Directive: Please render the material below as a JSON list of strings, one string per line, with blank lines left out.

Data section:
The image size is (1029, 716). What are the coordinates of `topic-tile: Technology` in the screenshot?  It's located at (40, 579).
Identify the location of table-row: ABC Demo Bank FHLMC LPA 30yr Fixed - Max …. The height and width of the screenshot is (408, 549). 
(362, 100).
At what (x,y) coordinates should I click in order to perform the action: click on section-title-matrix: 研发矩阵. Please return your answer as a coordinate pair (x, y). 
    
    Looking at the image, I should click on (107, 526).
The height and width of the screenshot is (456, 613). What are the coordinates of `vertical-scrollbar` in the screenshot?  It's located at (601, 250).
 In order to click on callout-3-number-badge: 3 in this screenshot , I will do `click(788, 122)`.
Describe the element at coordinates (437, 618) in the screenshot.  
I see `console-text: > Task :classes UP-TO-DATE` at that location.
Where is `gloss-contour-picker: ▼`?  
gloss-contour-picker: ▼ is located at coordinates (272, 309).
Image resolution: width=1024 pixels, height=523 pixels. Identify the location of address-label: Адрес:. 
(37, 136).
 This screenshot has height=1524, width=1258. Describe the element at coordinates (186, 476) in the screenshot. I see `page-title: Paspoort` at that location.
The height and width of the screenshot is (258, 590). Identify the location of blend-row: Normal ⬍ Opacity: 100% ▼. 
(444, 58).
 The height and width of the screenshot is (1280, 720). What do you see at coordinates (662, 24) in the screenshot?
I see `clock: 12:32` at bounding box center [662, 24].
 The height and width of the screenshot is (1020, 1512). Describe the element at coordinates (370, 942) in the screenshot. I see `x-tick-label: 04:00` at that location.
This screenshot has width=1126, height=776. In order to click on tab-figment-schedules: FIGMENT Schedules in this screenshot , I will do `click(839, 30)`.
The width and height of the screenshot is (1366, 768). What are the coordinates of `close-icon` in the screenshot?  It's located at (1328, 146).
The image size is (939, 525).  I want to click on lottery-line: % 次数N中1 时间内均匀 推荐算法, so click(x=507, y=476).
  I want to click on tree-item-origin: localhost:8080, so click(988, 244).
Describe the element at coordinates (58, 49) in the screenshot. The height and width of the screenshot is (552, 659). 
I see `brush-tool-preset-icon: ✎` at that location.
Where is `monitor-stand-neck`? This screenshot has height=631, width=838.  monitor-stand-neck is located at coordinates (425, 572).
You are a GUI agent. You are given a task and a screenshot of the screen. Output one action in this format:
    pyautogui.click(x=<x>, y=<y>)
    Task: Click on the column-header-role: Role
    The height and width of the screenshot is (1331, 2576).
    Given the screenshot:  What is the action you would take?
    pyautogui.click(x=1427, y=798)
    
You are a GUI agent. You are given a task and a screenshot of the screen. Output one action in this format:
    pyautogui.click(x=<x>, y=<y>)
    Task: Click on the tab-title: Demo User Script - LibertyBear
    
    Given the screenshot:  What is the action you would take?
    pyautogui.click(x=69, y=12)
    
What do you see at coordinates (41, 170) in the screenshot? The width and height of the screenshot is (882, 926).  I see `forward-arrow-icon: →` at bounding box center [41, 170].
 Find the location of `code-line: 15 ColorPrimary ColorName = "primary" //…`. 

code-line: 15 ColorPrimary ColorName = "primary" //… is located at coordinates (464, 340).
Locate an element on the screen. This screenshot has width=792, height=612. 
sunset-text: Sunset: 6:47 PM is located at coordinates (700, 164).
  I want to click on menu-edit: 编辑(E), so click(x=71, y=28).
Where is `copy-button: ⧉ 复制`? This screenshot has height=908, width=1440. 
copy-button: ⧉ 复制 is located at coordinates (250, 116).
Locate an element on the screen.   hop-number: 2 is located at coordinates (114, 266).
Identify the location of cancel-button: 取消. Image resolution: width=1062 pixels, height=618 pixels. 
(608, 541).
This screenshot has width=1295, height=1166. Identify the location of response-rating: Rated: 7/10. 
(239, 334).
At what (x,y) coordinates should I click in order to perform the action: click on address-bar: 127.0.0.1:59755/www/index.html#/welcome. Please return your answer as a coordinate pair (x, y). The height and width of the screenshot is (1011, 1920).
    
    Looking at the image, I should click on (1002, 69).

Problem solution:
[
  "The image size is (1029, 716). What are the coordinates of `topic-tile: Technology` in the screenshot?  It's located at (40, 579).",
  "Identify the location of table-row: ABC Demo Bank FHLMC LPA 30yr Fixed - Max …. The height and width of the screenshot is (408, 549). ",
  "(362, 100).",
  "At what (x,y) coordinates should I click in order to perform the action: click on section-title-matrix: 研发矩阵. Please return your answer as a coordinate pair (x, y). ",
  "    Looking at the image, I should click on (107, 526).",
  "The height and width of the screenshot is (456, 613). What are the coordinates of `vertical-scrollbar` in the screenshot?  It's located at (601, 250).",
  " In order to click on callout-3-number-badge: 3 in this screenshot , I will do `click(788, 122)`.",
  "Describe the element at coordinates (437, 618) in the screenshot.  ",
  "I see `console-text: > Task :classes UP-TO-DATE` at that location.",
  "Where is `gloss-contour-picker: ▼`?  ",
  "gloss-contour-picker: ▼ is located at coordinates (272, 309).",
  "Image resolution: width=1024 pixels, height=523 pixels. Identify the location of address-label: Адрес:. ",
  "(37, 136).",
  " This screenshot has height=1524, width=1258. Describe the element at coordinates (186, 476) in the screenshot. I see `page-title: Paspoort` at that location.",
  "The height and width of the screenshot is (258, 590). Identify the location of blend-row: Normal ⬍ Opacity: 100% ▼. ",
  "(444, 58).",
  " The height and width of the screenshot is (1280, 720). What do you see at coordinates (662, 24) in the screenshot?",
  "I see `clock: 12:32` at bounding box center [662, 24].",
  " The height and width of the screenshot is (1020, 1512). Describe the element at coordinates (370, 942) in the screenshot. I see `x-tick-label: 04:00` at that location.",
  "This screenshot has width=1126, height=776. In order to click on tab-figment-schedules: FIGMENT Schedules in this screenshot , I will do `click(839, 30)`.",
  "The width and height of the screenshot is (1366, 768). What are the coordinates of `close-icon` in the screenshot?  It's located at (1328, 146).",
  "The image size is (939, 525).  I want to click on lottery-line: % 次数N中1 时间内均匀 推荐算法, so click(x=507, y=476).",
  "  I want to click on tree-item-origin: localhost:8080, so click(988, 244).",
  "Describe the element at coordinates (58, 49) in the screenshot. The height and width of the screenshot is (552, 659). ",
  "I see `brush-tool-preset-icon: ✎` at that location.",
  "Where is `monitor-stand-neck`? This screenshot has height=631, width=838.  monitor-stand-neck is located at coordinates (425, 572).",
  "You are a GUI agent. You are given a task and a screenshot of the screen. Output one action in this format:",
  "    pyautogui.click(x=<x>, y=<y>)",
  "    Task: Click on the column-header-role: Role",
  "    The height and width of the screenshot is (1331, 2576).",
  "    Given the screenshot:  What is the action you would take?",
  "    pyautogui.click(x=1427, y=798)",
  "You are a GUI agent. You are given a task and a screenshot of the screen. Output one action in this format:",
  "    pyautogui.click(x=<x>, y=<y>)",
  "    Task: Click on the tab-title: Demo User Script - LibertyBear",
  "    Given the screenshot:  What is the action you would take?",
  "    pyautogui.click(x=69, y=12)",
  "What do you see at coordinates (41, 170) in the screenshot? The width and height of the screenshot is (882, 926).  I see `forward-arrow-icon: →` at bounding box center [41, 170].",
  " Find the location of `code-line: 15 ColorPrimary ColorName = \"primary\" //…`. ",
  "code-line: 15 ColorPrimary ColorName = \"primary\" //… is located at coordinates (464, 340).",
  "Locate an element on the screen. This screenshot has width=792, height=612. ",
  "sunset-text: Sunset: 6:47 PM is located at coordinates (700, 164).",
  "  I want to click on menu-edit: 编辑(E), so click(x=71, y=28).",
  "Where is `copy-button: ⧉ 复制`? This screenshot has height=908, width=1440. ",
  "copy-button: ⧉ 复制 is located at coordinates (250, 116).",
  "Locate an element on the screen.   hop-number: 2 is located at coordinates (114, 266).",
  "Identify the location of cancel-button: 取消. Image resolution: width=1062 pixels, height=618 pixels. ",
  "(608, 541).",
  "This screenshot has width=1295, height=1166. Identify the location of response-rating: Rated: 7/10. ",
  "(239, 334).",
  "At what (x,y) coordinates should I click in order to perform the action: click on address-bar: 127.0.0.1:59755/www/index.html#/welcome. Please return your answer as a coordinate pair (x, y). The height and width of the screenshot is (1011, 1920).",
  "    Looking at the image, I should click on (1002, 69)."
]